Depuis le début de la crise bancaire, l'Espagne a déjà volé au secours de sept caisses d'épargne de taille modeste.

"Nous allons accélérer le processus de nettoyage des banques", a déclaré Mariano Rajoy, Premier ministre espagnol, lors d'une conférence de presse.

Le gouvernement espagnol va demander aux banques de provisionner 35 milliards d'euros supplémentaires sur leurs prêts immobiliers, afin de contribuer à rétablir la confiance dans le secteur, selon des sources financières proches des négociations.

Cette décision devrait être annoncée vendredi à l'issue du conseil des ministres et s'intégrer dans un projet plus vaste de réforme, avec la création d'une structure de défaisance appelée à reprendre les actifs immobiliers les plus risqués et le renflouement de Bankia. (voir )

UN RENDEMENT SUPERIEUR A 6%

Sur les marchés, les craintes sur l'état de santé des banques espagnoles se sont traduites par une hausse du rendement des obligations espagnoles à 10 ans au-delà du seuil psychologique de 6%, jusqu'à 6,068%.

Les marchés d'actions européens ont également terminé en baisse tandis que l'euro touchait un plus de trois mois face au dollar.

Le gouvernement avait déjà contraint les banques à réaliser des provisions de 54 milliards d'euros pour couvrir les crédits immobiliers qui risquent de ne pas être remboursés.

Les fonds supplémentaires sont destinés à couvrir d'autres actifs liés à l'immobilier a priori non problématiques, mais qui seront ainsi mieux couverts au cas où l'économie du pays viendrait à se dégrader davantage, précise-t-on de même source.

Ainsi, les provisions sur les prêts aux promoteurs-constructeurs de logement devront être portées à 30%, contre 7% actuellement.

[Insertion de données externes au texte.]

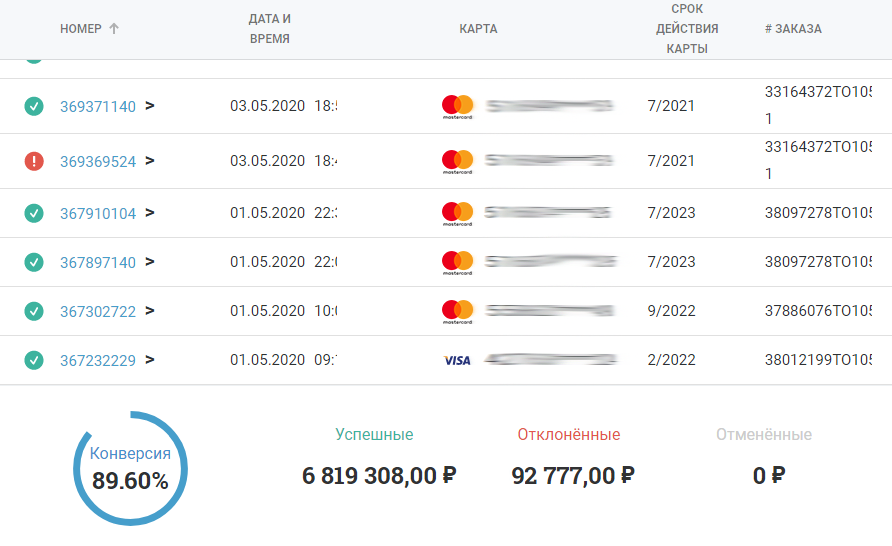Click the Срок действия карты column header
892x546 pixels.
[x=687, y=29]
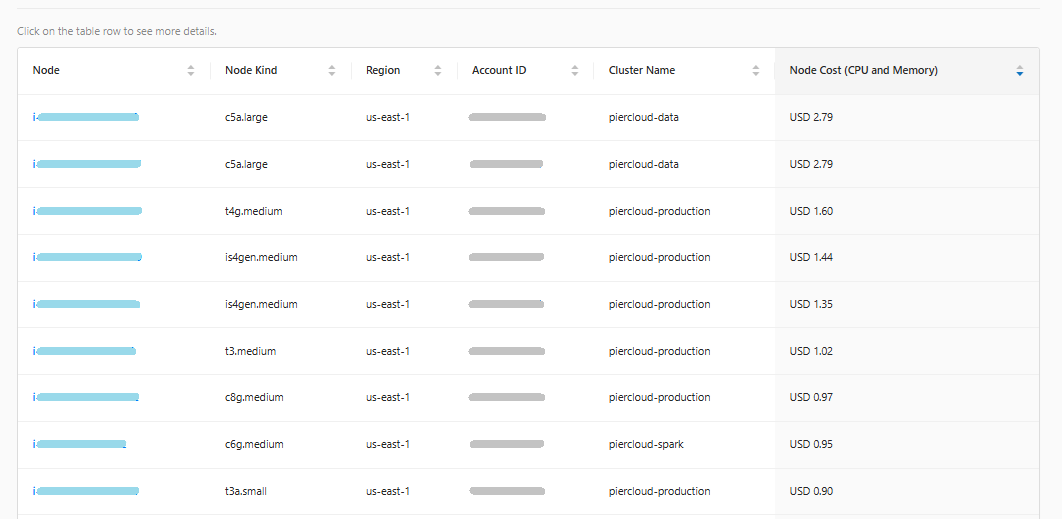Sort by Account ID using arrows
The image size is (1062, 519).
tap(575, 71)
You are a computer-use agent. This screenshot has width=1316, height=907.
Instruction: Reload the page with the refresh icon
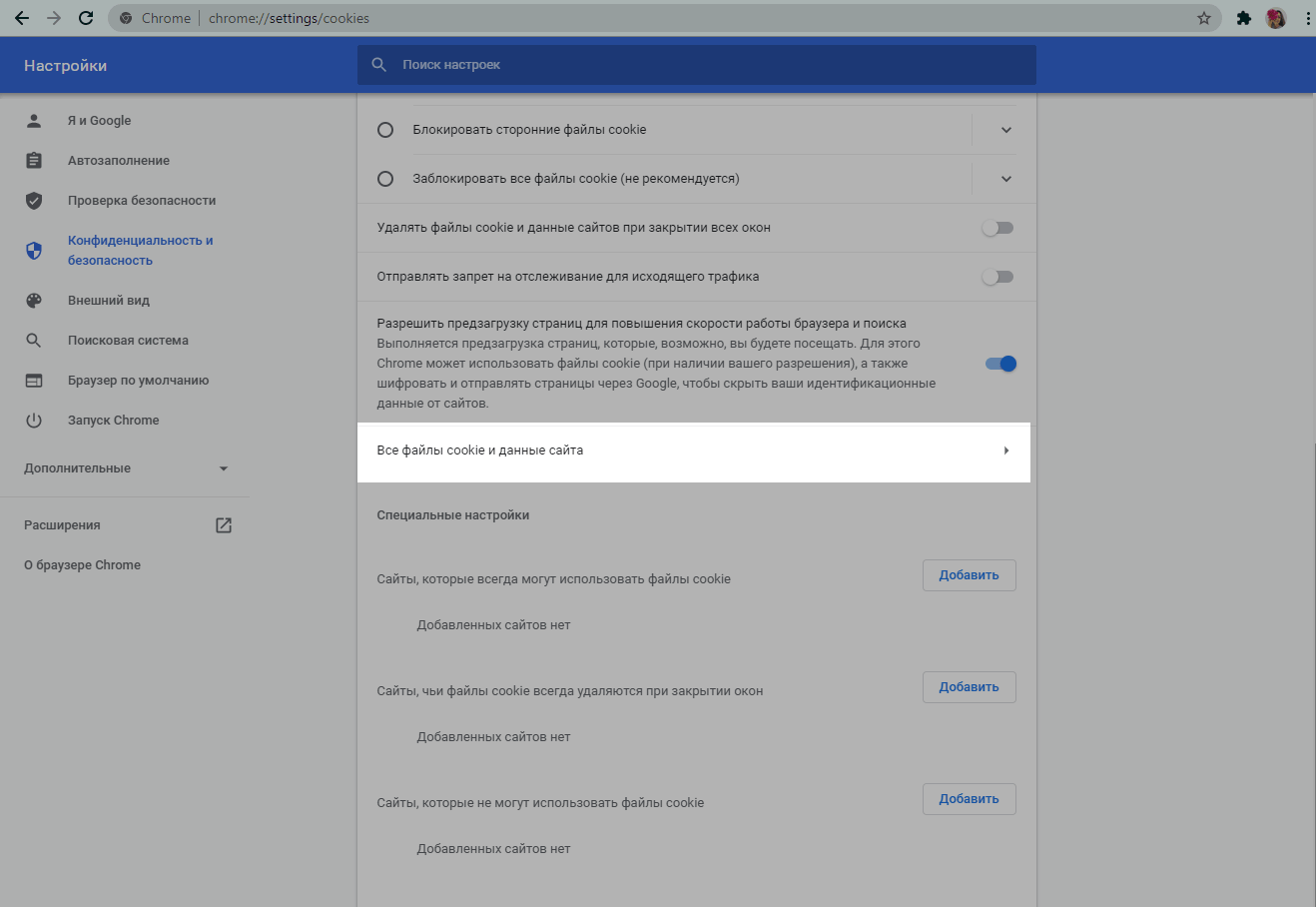pyautogui.click(x=86, y=18)
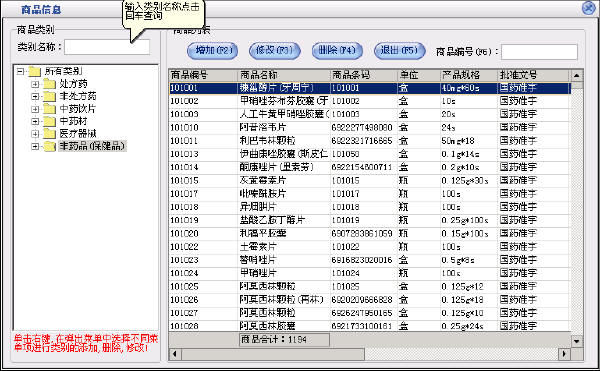
Task: Click the 删除(F4) button
Action: [x=337, y=50]

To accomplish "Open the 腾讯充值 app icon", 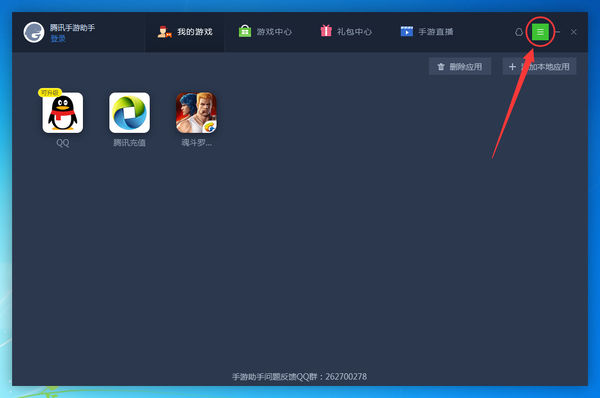I will (x=129, y=113).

Les banques espagnoles détiennent près de 300 milliards d'euros de prêts aux constructeurs immobiliers dans leurs comptes, soit environ 30% du produit intérieur brut du pays. Plus de la moitié sont problématiques.

"Il n'y a aucun moyen pour que nous puissions atteindre ces provisions par nous-mêmes - l'ensemble du secteur accuserait des pertes", a dit une source au sein d'une caisse d'épargne qui a refusé d'être nommé.

Le gouvernement admet que certaines banques ne seront pas capables d'enregistrer de nouvelles provisions et travaille toujours sur des mesures de soutien aux banques concernées, a indiqué mercredi une source au sein du gouvernement.

L'injection des 40 à 50 milliards d'euros estimés pour permettre aux banques de se protéger face à des futures pertes permettrait de maintenir la dette publique de l'Espagne sous les 100% du PIB, en ligne avec les ratios de dette affichés par la France et l'Allemagne, estiment les économistes.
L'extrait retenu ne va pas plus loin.